### Source records

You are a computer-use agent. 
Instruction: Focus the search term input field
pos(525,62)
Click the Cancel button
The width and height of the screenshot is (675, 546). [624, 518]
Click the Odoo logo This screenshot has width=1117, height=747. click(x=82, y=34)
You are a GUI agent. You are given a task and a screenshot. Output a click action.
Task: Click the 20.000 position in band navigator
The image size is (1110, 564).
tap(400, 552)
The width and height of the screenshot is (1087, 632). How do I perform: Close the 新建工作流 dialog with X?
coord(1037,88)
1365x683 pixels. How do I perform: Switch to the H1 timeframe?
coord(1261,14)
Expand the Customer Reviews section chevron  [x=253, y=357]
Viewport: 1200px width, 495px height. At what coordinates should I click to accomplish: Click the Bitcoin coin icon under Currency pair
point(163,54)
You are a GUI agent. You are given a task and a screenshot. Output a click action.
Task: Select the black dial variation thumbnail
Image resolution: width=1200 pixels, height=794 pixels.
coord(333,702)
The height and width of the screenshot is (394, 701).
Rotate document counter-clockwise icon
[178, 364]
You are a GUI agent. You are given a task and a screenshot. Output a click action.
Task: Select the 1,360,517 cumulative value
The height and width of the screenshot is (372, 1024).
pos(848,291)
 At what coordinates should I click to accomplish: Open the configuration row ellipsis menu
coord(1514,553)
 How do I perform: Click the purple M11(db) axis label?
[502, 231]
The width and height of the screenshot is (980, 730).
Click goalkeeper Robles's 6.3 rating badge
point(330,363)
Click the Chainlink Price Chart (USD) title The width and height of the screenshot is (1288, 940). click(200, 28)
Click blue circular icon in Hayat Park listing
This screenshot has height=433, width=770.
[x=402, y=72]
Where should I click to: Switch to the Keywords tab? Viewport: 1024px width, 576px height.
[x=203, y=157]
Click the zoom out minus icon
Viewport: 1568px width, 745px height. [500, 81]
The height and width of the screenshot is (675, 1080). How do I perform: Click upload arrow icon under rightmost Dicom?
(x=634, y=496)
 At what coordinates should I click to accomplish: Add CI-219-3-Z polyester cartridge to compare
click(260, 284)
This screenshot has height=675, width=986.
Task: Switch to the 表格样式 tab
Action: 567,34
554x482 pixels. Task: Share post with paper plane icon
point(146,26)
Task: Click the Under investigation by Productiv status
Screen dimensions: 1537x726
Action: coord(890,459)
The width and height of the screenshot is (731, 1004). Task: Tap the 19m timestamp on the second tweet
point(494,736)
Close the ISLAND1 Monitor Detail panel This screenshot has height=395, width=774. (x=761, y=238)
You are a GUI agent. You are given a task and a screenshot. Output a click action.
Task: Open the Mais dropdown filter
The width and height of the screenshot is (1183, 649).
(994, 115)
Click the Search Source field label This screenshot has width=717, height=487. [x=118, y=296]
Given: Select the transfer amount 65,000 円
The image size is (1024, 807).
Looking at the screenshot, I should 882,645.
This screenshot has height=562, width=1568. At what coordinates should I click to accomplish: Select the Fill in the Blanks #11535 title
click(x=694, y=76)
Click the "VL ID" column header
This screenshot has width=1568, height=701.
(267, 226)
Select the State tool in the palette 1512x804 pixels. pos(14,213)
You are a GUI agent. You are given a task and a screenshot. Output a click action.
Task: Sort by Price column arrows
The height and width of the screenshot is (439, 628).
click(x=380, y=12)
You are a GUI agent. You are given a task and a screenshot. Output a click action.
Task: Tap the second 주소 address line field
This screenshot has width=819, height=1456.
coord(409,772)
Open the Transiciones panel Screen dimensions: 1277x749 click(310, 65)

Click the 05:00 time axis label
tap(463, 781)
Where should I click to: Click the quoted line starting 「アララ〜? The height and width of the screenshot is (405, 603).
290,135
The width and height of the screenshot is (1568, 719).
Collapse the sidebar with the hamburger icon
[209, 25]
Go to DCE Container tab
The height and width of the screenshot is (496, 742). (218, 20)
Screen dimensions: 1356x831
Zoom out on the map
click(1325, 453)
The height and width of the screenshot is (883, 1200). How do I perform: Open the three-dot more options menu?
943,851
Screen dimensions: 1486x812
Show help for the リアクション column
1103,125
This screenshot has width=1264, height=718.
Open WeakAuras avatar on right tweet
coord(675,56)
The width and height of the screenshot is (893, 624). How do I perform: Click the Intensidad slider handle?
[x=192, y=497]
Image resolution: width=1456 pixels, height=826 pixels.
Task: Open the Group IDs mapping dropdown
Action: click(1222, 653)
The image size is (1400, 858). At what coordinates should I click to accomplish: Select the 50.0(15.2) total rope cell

### Problem
Repeat the data in its entirety, character for character.

### Exercise output
You are a computer-use agent. 
Instruction: Focus the search term input field
pos(525,62)
Click the Cancel button
The width and height of the screenshot is (675, 546). [624, 518]
Click the Odoo logo This screenshot has width=1117, height=747. click(x=82, y=34)
You are a GUI agent. You are given a task and a screenshot. Output a click action.
Task: Click the 20.000 position in band navigator
The image size is (1110, 564).
tap(400, 552)
The width and height of the screenshot is (1087, 632). How do I perform: Close the 新建工作流 dialog with X?
coord(1037,88)
1365x683 pixels. How do I perform: Switch to the H1 timeframe?
coord(1261,14)
Expand the Customer Reviews section chevron  [x=253, y=357]
Viewport: 1200px width, 495px height. At what coordinates should I click to accomplish: Click the Bitcoin coin icon under Currency pair
point(163,54)
You are a GUI agent. You are given a task and a screenshot. Output a click action.
Task: Select the black dial variation thumbnail
Image resolution: width=1200 pixels, height=794 pixels.
coord(333,702)
The height and width of the screenshot is (394, 701).
Rotate document counter-clockwise icon
[178, 364]
You are a GUI agent. You are given a task and a screenshot. Output a click action.
Task: Select the 1,360,517 cumulative value
The height and width of the screenshot is (372, 1024).
pos(848,291)
 At what coordinates should I click to accomplish: Open the configuration row ellipsis menu
coord(1514,553)
 How do I perform: Click the purple M11(db) axis label?
[502, 231]
The width and height of the screenshot is (980, 730).
Click goalkeeper Robles's 6.3 rating badge
point(330,363)
Click the Chainlink Price Chart (USD) title The width and height of the screenshot is (1288, 940). click(200, 28)
Click blue circular icon in Hayat Park listing
This screenshot has height=433, width=770.
[x=402, y=72]
Where should I click to: Switch to the Keywords tab? Viewport: 1024px width, 576px height.
[x=203, y=157]
Click the zoom out minus icon
Viewport: 1568px width, 745px height. [500, 81]
The height and width of the screenshot is (675, 1080). How do I perform: Click upload arrow icon under rightmost Dicom?
(x=634, y=496)
 At what coordinates should I click to accomplish: Add CI-219-3-Z polyester cartridge to compare
click(260, 284)
This screenshot has height=675, width=986.
Task: Switch to the 表格样式 tab
Action: 567,34
554x482 pixels. Task: Share post with paper plane icon
point(146,26)
Task: Click the Under investigation by Productiv status
Screen dimensions: 1537x726
Action: coord(890,459)
The width and height of the screenshot is (731, 1004). Task: Tap the 19m timestamp on the second tweet
point(494,736)
Close the ISLAND1 Monitor Detail panel This screenshot has height=395, width=774. (x=761, y=238)
You are a GUI agent. You are given a task and a screenshot. Output a click action.
Task: Open the Mais dropdown filter
The width and height of the screenshot is (1183, 649).
(994, 115)
Click the Search Source field label This screenshot has width=717, height=487. [x=118, y=296]
Given: Select the transfer amount 65,000 円
The image size is (1024, 807).
Looking at the screenshot, I should 882,645.
This screenshot has height=562, width=1568. At what coordinates should I click to accomplish: Select the Fill in the Blanks #11535 title
click(x=694, y=76)
Click the "VL ID" column header
This screenshot has width=1568, height=701.
(267, 226)
Select the State tool in the palette 1512x804 pixels. pos(14,213)
You are a GUI agent. You are given a task and a screenshot. Output a click action.
Task: Sort by Price column arrows
The height and width of the screenshot is (439, 628).
click(x=380, y=12)
You are a GUI agent. You are given a task and a screenshot. Output a click action.
Task: Tap the second 주소 address line field
This screenshot has width=819, height=1456.
coord(409,772)
Open the Transiciones panel Screen dimensions: 1277x749 click(310, 65)

Click the 05:00 time axis label
tap(463, 781)
Where should I click to: Click the quoted line starting 「アララ〜? The height and width of the screenshot is (405, 603).
290,135
The width and height of the screenshot is (1568, 719).
Collapse the sidebar with the hamburger icon
[209, 25]
Go to DCE Container tab
The height and width of the screenshot is (496, 742). (218, 20)
Screen dimensions: 1356x831
Zoom out on the map
click(1325, 453)
The height and width of the screenshot is (883, 1200). How do I perform: Open the three-dot more options menu?
943,851
Screen dimensions: 1486x812
Show help for the リアクション column
1103,125
This screenshot has width=1264, height=718.
Open WeakAuras avatar on right tweet
coord(675,56)
The width and height of the screenshot is (893, 624). How do I perform: Click the Intensidad slider handle?
[x=192, y=497]
Image resolution: width=1456 pixels, height=826 pixels.
Task: Open the Group IDs mapping dropdown
Action: click(1222, 653)
The image size is (1400, 858). At what coordinates should I click to accomplish: Select the 50.0(15.2) total rope cell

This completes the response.